WHAT TO DO – Your output should be exactly the lines from the one containing "Screen dimensions: 800x484" through the last line of the listing, and nothing else. Pictures stay out.

THE DATA –
======
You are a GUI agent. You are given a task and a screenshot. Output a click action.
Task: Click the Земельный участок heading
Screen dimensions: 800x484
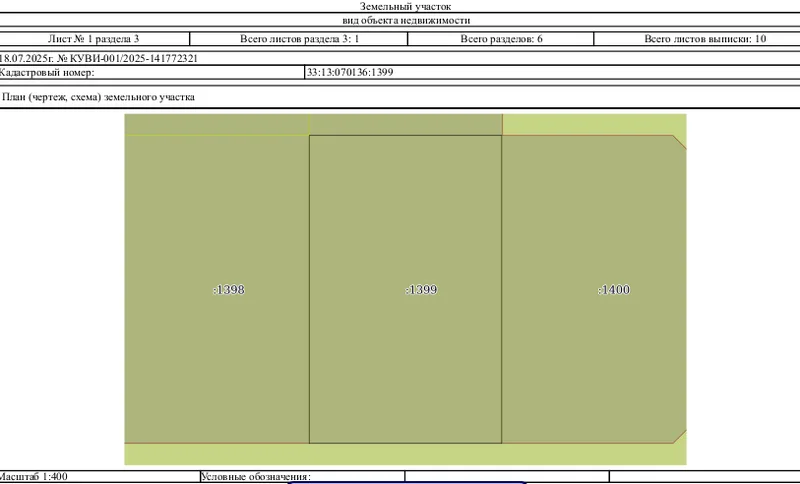pyautogui.click(x=406, y=7)
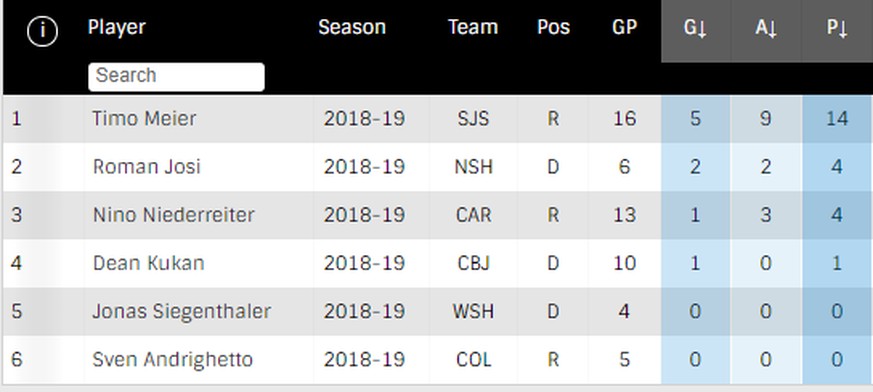Select SJS team cell

pos(473,119)
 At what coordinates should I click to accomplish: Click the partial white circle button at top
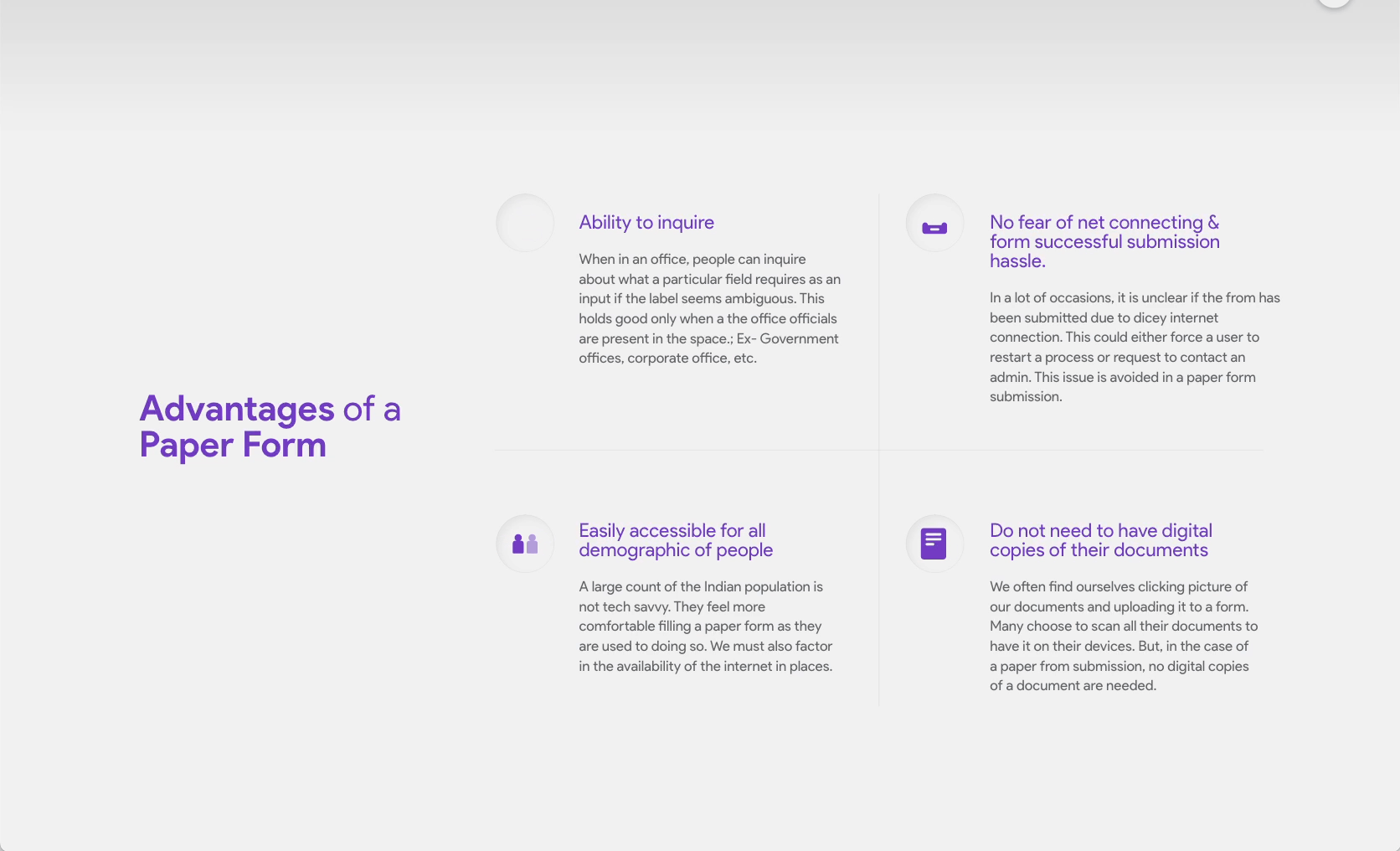1335,3
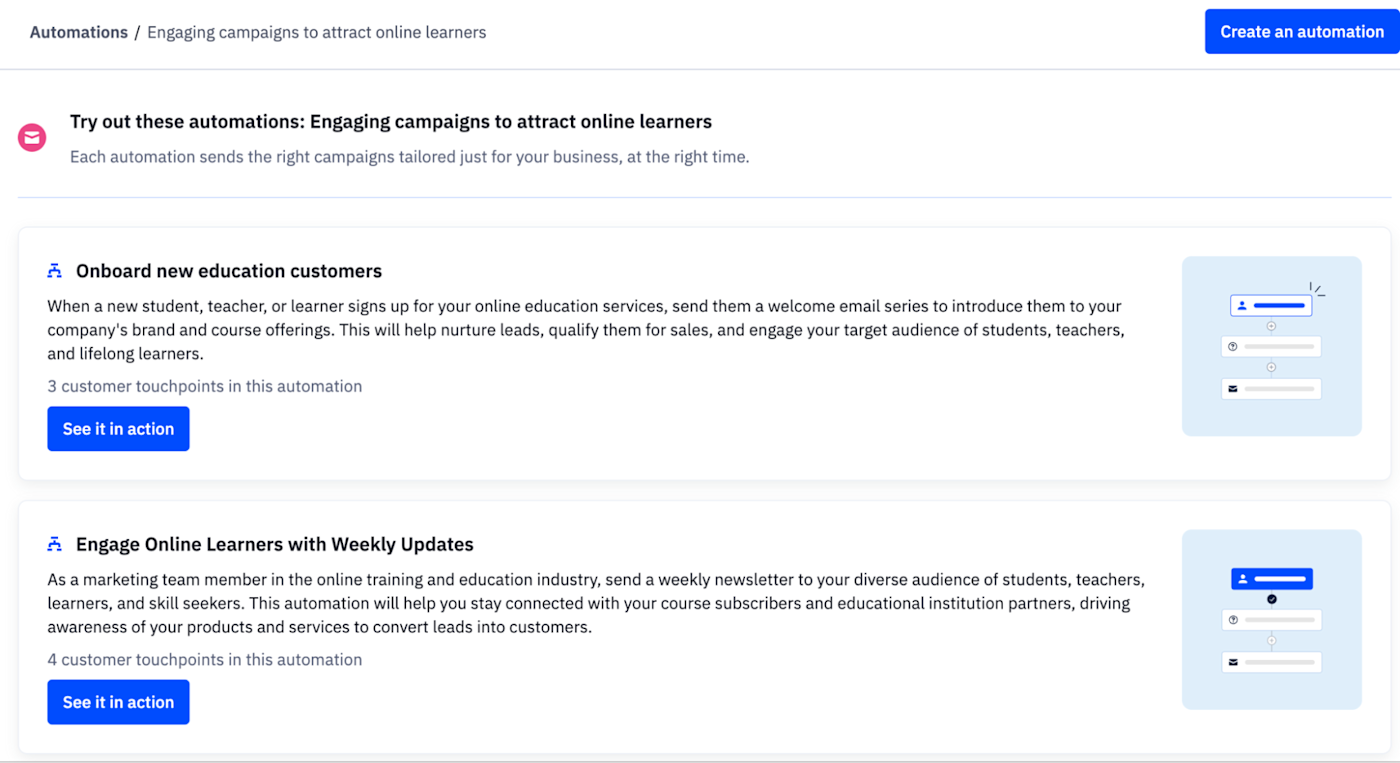Click the contact person icon in Onboard preview
This screenshot has height=763, width=1400.
(1242, 305)
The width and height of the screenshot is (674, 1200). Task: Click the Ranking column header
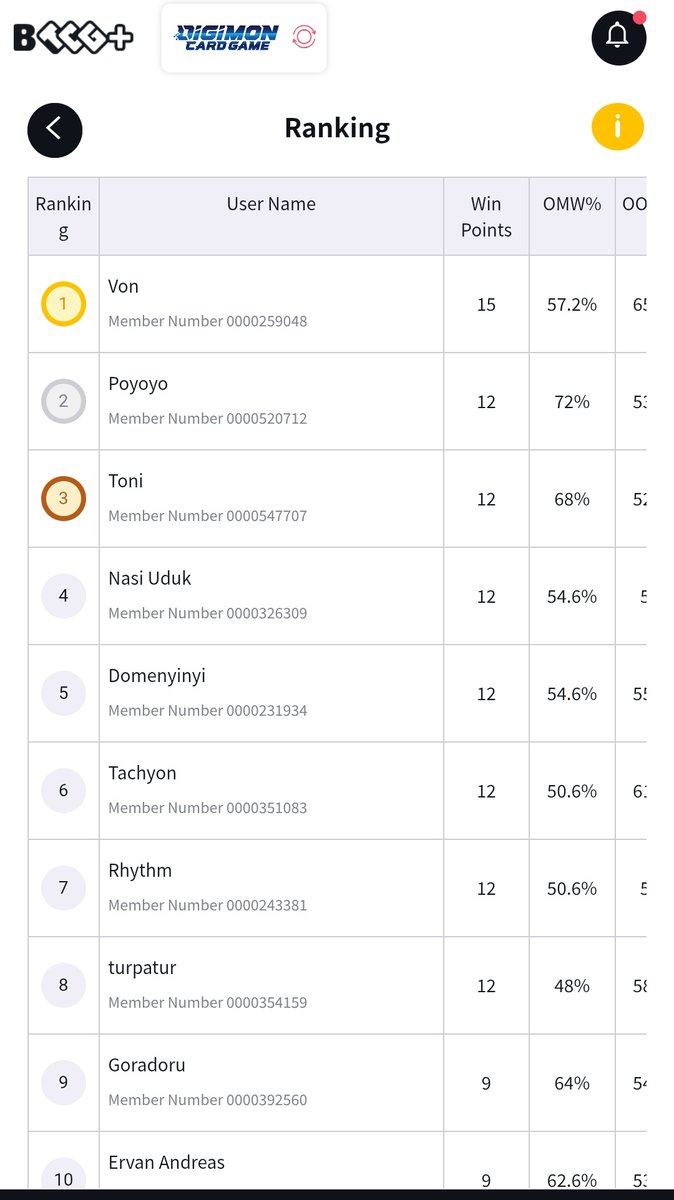(x=63, y=217)
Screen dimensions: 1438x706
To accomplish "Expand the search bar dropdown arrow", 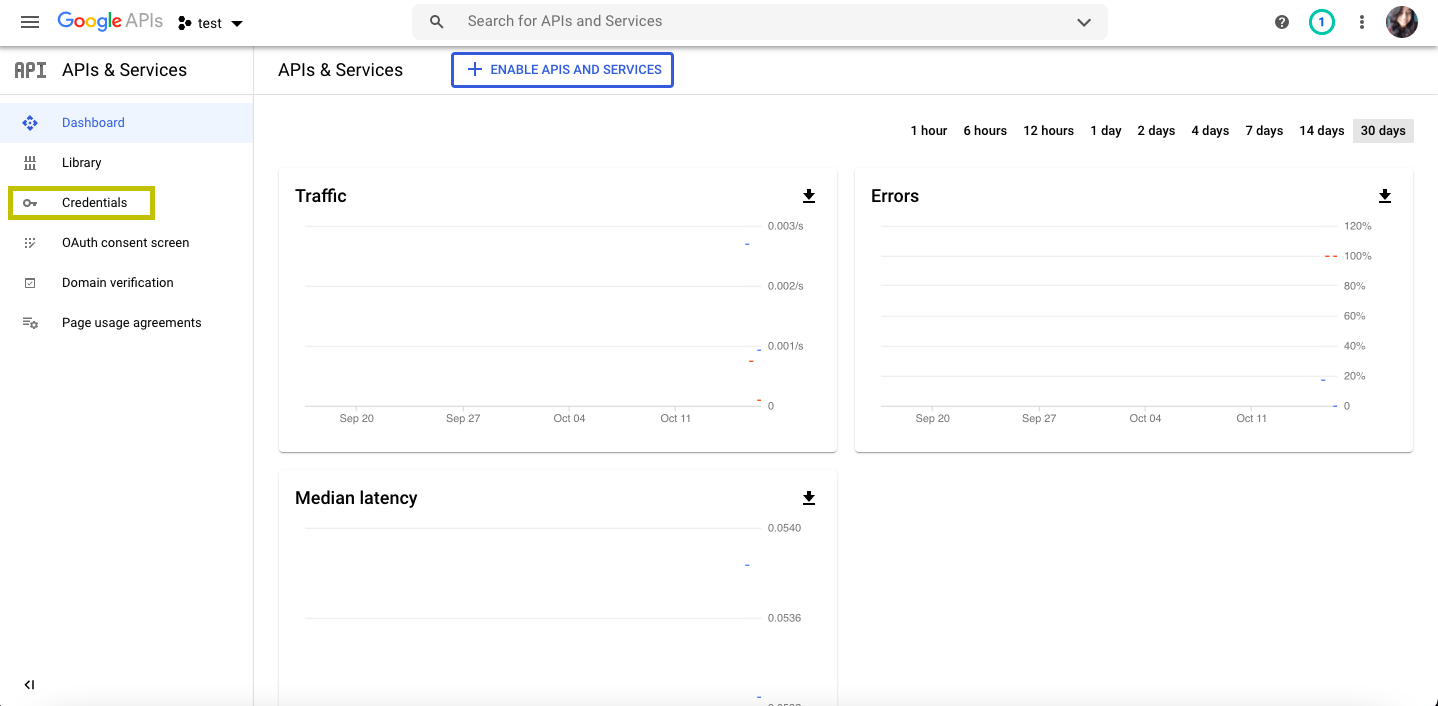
======
REPLY TO THE EXERCISE –
Screen dimensions: 800x484
pyautogui.click(x=406, y=7)
Select SJS team cell

pos(473,119)
 At what coordinates should I click to accomplish: Click the partial white circle button at top
1335,3
Click the contact person icon in Onboard preview
This screenshot has height=763, width=1400.
(1242, 305)
The width and height of the screenshot is (674, 1200). Task: Click the Ranking column header
(x=63, y=217)
Screen dimensions: 1438x706
To accomplish "Expand the search bar dropdown arrow", 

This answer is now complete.